Мальчик сделал причудливый переворот колесом, его тело описало грациозную дугу. Он довольно ухмыльнулся своей незаурядной ловкости.

– Отец рассказывал мне. Прямо так и сказал: «Все произойдет, как я описал, Кел».

Рыцарь шрайи пытался закричать.

– Да, это его слова. Я только чуть-чуть добавил.

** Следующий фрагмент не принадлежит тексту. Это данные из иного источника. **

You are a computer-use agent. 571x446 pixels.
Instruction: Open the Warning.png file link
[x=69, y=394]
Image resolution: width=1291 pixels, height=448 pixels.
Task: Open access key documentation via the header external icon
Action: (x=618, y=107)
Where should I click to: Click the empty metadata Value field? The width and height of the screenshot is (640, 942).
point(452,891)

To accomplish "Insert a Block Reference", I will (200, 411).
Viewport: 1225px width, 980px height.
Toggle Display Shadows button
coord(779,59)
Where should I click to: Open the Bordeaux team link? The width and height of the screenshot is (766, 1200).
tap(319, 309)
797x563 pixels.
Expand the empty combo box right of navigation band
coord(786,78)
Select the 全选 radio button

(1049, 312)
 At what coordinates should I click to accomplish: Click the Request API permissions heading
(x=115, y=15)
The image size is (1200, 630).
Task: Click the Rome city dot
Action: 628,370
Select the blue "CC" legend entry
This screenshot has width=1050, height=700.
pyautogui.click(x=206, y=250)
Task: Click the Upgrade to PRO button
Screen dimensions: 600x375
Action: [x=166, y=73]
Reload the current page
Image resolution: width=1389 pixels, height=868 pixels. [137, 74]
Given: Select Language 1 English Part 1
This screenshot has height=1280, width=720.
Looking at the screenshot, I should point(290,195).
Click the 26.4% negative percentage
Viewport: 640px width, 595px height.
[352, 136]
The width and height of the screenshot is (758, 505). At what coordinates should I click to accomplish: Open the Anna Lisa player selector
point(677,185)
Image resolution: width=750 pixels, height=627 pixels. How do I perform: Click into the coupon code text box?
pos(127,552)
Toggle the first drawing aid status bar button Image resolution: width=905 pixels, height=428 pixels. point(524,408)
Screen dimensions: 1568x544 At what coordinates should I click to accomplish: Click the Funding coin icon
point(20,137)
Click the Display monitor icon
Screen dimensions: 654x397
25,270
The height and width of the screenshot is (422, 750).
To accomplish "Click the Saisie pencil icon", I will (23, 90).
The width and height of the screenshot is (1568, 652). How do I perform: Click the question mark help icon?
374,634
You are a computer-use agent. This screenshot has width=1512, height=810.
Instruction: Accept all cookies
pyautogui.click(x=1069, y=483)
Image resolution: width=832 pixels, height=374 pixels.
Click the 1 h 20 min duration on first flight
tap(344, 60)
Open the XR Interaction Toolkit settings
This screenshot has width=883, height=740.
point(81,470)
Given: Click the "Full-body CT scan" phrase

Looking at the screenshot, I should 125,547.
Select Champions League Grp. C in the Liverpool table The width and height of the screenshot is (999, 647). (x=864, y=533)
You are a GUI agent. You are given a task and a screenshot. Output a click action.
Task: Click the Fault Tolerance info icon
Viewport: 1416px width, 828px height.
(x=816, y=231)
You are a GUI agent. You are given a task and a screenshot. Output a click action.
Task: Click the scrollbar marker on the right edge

Он замолчал, словно прислушиваясь к беззвучному ответу.

– Тайные слова, – он даже так сказал. – Слова, которых никто, никто не должен слышать.

Он прошелся, как канатоходец, пятка к носку, пятка к носку. Несмотря на небольшой рост, он словно навис над своей темной, будто лужа чернил, тенью.

– Нет. Он не велел мне никого убивать. Но к чему? Это были тайные слова…

Тут в первый раз мальчик обернулся посмотреть на рыцаря.

– Конечно, он ожидал бы от меня, что я убью того, кто подслушивал.

Мальчик подскочил к парализованному человеку, тщательно избегая натекающей лужи крови, оперся руками о свои колени и внимательно всмотрелся в него. Его густые волосы затмили сияние солнца.

Наконец он напрямую обратился к рыцарю:

– Ты все слышал, не так ли?

Он наклонился еще ниже над его лицом, пока чуть ли не коснулся его глаз.

Снова рыцарь шрайи пытался закричать, но смог только моргнуть.

Каким-то образом, почти невозможным, мальчик извлек серебряный стилет из-под левого глаза, как будто голова рыцаря служила ножнами. Он покачал им над лицом рыцаря, стряхивая капельки крови ему на щеку.

– Это должно было быть секретом.

И маленький мальчик ухмыльнулся, ангел с лицом демона.

Нари едва сдержала крик, когда увидела его темный силуэт в проеме двери – обе женщины сильно переживали его последнее отсутствие.

Имхаилас становился все более и более скрытным при его визитах.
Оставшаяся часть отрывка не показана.